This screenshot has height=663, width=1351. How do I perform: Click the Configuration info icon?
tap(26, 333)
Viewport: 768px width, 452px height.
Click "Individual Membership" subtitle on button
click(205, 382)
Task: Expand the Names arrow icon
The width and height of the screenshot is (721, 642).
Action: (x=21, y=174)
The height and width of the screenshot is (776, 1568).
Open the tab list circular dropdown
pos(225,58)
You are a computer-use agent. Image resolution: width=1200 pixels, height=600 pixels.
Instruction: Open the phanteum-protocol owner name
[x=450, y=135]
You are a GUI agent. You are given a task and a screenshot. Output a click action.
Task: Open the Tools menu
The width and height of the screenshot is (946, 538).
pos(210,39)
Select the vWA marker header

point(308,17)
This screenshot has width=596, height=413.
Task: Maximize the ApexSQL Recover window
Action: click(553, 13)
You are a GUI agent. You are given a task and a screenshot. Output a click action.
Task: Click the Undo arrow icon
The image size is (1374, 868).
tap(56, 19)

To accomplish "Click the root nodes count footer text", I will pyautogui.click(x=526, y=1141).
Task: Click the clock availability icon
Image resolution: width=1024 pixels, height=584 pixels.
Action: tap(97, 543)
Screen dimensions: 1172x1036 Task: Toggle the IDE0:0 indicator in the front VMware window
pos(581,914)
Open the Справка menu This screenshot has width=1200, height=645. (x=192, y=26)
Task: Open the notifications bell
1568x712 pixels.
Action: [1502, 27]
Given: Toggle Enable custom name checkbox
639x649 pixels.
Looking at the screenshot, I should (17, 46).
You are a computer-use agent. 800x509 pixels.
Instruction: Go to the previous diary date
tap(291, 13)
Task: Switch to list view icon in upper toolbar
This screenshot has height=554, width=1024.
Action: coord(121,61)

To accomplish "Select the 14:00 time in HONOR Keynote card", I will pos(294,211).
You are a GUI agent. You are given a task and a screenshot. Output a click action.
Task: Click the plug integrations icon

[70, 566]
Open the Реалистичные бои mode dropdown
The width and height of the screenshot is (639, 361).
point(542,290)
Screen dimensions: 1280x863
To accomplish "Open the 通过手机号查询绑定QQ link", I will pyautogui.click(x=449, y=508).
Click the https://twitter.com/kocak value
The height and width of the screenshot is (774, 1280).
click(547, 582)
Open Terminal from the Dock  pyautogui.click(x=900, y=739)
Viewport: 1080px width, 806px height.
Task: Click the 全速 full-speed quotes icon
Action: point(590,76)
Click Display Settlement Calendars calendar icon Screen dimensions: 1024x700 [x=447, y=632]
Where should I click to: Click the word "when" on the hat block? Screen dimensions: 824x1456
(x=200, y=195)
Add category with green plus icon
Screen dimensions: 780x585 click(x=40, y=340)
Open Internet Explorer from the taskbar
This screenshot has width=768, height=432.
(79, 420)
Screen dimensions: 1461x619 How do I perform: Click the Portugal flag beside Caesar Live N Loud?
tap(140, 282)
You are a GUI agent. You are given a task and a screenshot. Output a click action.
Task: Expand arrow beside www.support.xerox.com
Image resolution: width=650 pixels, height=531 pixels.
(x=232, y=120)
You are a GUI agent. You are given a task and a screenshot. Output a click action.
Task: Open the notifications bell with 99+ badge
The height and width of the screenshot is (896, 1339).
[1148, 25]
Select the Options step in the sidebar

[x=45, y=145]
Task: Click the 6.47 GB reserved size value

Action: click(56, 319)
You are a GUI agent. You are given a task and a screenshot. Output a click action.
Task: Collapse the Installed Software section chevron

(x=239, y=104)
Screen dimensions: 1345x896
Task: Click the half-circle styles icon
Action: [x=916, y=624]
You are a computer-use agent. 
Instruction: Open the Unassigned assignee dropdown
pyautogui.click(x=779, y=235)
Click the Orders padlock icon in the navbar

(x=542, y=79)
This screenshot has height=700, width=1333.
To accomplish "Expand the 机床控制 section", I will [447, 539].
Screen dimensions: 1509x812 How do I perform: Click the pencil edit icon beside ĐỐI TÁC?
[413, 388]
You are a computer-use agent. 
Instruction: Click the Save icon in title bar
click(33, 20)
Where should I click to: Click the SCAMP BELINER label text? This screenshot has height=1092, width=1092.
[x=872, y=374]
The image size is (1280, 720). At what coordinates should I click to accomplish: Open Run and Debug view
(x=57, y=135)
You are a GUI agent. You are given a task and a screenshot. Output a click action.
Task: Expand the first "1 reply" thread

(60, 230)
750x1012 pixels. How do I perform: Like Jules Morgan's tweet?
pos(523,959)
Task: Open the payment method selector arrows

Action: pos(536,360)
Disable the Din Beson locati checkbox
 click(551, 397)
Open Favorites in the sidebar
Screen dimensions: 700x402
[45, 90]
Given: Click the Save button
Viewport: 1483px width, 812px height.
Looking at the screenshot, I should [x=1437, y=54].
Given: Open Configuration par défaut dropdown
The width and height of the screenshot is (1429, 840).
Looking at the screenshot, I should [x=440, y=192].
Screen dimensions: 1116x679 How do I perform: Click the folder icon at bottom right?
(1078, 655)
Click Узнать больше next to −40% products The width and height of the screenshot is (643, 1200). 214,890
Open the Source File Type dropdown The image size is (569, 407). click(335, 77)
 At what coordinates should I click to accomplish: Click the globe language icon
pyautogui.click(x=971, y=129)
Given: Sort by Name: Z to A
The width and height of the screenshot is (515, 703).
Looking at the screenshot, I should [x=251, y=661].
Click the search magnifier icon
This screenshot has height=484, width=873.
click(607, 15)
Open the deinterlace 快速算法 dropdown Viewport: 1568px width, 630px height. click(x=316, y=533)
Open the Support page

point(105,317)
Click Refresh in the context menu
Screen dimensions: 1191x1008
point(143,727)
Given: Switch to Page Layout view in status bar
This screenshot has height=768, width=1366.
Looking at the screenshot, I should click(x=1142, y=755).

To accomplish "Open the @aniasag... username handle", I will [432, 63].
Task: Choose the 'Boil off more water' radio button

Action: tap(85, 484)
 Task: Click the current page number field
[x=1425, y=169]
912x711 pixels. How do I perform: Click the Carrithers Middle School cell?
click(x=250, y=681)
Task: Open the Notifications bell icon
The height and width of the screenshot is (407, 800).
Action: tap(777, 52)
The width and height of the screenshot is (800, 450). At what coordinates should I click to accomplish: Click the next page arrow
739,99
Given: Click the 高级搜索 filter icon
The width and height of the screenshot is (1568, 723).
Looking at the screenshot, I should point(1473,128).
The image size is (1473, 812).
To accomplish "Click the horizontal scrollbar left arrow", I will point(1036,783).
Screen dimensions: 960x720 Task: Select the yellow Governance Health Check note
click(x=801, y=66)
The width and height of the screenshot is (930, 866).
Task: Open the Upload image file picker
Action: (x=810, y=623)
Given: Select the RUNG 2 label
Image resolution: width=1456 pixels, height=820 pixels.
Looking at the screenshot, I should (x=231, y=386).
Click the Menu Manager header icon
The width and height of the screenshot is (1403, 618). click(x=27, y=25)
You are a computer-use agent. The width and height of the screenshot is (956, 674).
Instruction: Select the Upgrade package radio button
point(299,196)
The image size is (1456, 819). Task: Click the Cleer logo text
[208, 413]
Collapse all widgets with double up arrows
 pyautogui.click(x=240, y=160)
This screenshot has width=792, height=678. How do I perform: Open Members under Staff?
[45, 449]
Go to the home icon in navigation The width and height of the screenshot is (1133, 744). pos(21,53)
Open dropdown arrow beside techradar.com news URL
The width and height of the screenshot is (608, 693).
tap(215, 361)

Aim :: Reproduce, word for word, every line above from the one containing "I will pos(294,211)." down to the one containing "tap(140, 282)", with both of those lines included.

Final answer ::
To accomplish "Select the 14:00 time in HONOR Keynote card", I will pos(294,211).
You are a GUI agent. You are given a task and a screenshot. Output a click action.
Task: Click the plug integrations icon

[70, 566]
Open the Реалистичные бои mode dropdown
The width and height of the screenshot is (639, 361).
point(542,290)
Screen dimensions: 1280x863
To accomplish "Open the 通过手机号查询绑定QQ link", I will pyautogui.click(x=449, y=508).
Click the https://twitter.com/kocak value
The height and width of the screenshot is (774, 1280).
click(547, 582)
Open Terminal from the Dock  pyautogui.click(x=900, y=739)
Viewport: 1080px width, 806px height.
Task: Click the 全速 full-speed quotes icon
Action: point(590,76)
Click Display Settlement Calendars calendar icon Screen dimensions: 1024x700 [x=447, y=632]
Where should I click to: Click the word "when" on the hat block? Screen dimensions: 824x1456
(x=200, y=195)
Add category with green plus icon
Screen dimensions: 780x585 click(x=40, y=340)
Open Internet Explorer from the taskbar
This screenshot has width=768, height=432.
(79, 420)
Screen dimensions: 1461x619 How do I perform: Click the Portugal flag beside Caesar Live N Loud?
tap(140, 282)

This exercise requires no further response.